A lot of the affected domains were legitimate: Over 62,000 New URLs Serving Exploit Cocktail - Vulnerable visitors get infected with backdoors and info stealing trojans - Softpedia
You can find many supposedly legitimate websites listed on host files.
If I search for that string without quotes I receive 32,600 results. With quotes 158,000.
The article is nearly a year old.
I found one website still containing the code (I only checked a few). The domain hosting the script is thankfully down.
Edit: According to http://siteanalytics.compete.com one of the legitimate affected websites had 150,000 unique visits during August 2009.
Last edited by malexous; 25 Jul 2010 at 22:07.
Without quotes in Google I get 1,440 hits. With quotes I get 10,200 hits. MOST of these are all people asking about it, not actual websites with the embedded script.
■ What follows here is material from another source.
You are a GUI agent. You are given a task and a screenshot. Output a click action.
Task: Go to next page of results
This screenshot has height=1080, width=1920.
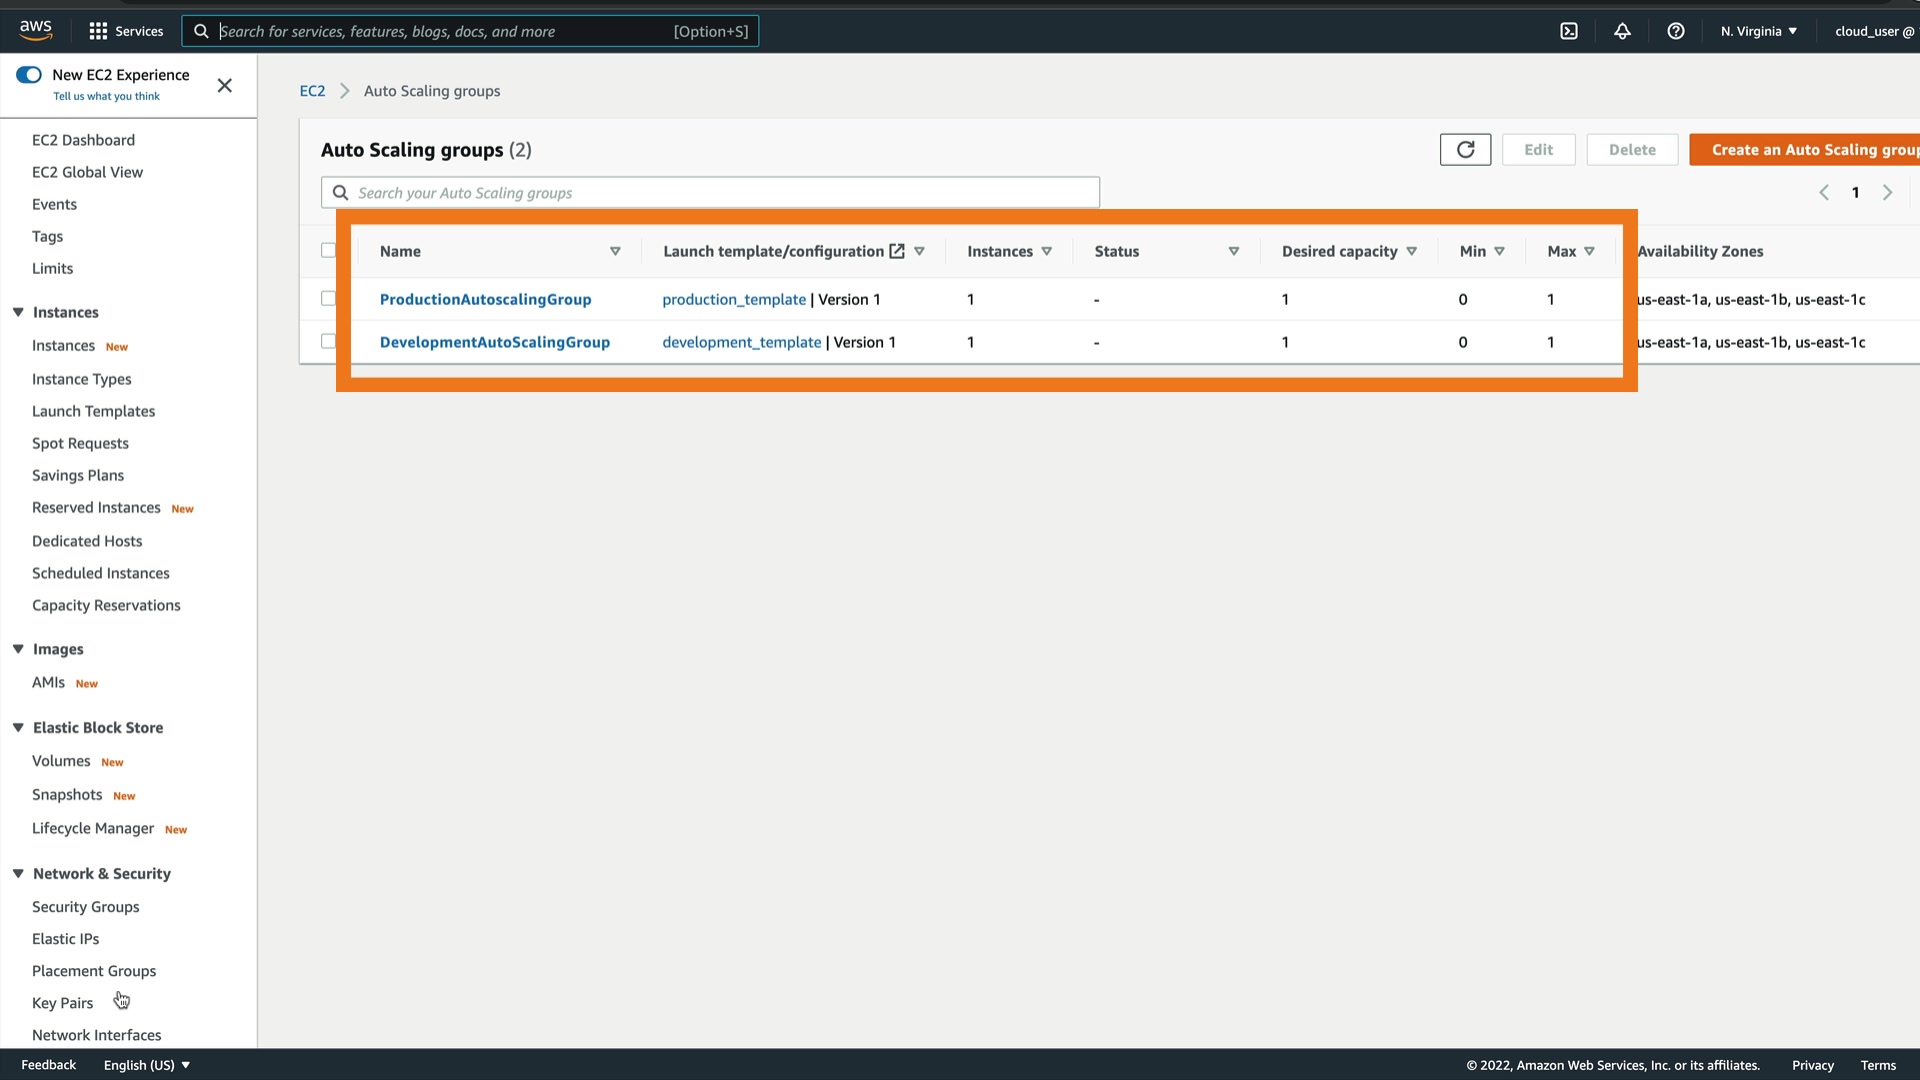(x=1887, y=193)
When digging I could only find portal/forum based websites as these are most susceptible, the DotNetNuke portal for example: Script Injection on DNN 4.9.4 - Administration and Configuration - DotNetNuke
Of course people running portals and forums should be protecting themselves against SQL injections anyway but it doesn't seem like any real (or major) websites were affected.
I was searching at Google.ie | I get the same results as you at Google.com
The most major affected website was probably feedzilla.com (it's clean now).
Many major websites have been or are vulnerable to different attacks.
Google, Symantec, Ebay, Intel, MPAA, Kaspersky, Avast, ESET, RIAA, U.S. Bank, Bank of America, McAfee, AVG, F-Secure, Avira, Paypal, etc.
Thanks to Team Elite.
Other major websites have been exploited maliciously and non-maliciously. Incidents - News - page 1 - Softpedia
Edit: I remember reading about a news site being attacked. This is probably it: Mass Web attack hits Wall Street Journal, Jerusalem Post
Last edited by malexous; 25 Jul 2010 at 23:52.
Curious...I'm no hacker but I do have experience on websites, primarily using PHP based portals with SQL backends.
How is a SQL injection (adds information into database) going to modify HTML code of a website? HTML (or even PHP) is generally stagnant and permissions are set so that you'd need something like FTP permission to modify them. I have experience with an SQL injection a couple times on a website I ran. It forced me to use NukeSentinel on top of my web portal. After I installed that the SQL attacks stopped (NS can ban IP addresses attempting scripts against your website) so then my website was DDOSed.
Anyway, I'm confused at the articles pointing to SQL injections modifying HTML code.
I guess the debate would be whether you trust the admin of the website you are visiting? Did they go the extra mile to protect their databases?
I think it's your choice to have it or not.
But, every little bit of protection helps. If it stops even one bug from getting on your system, then it's been worth it.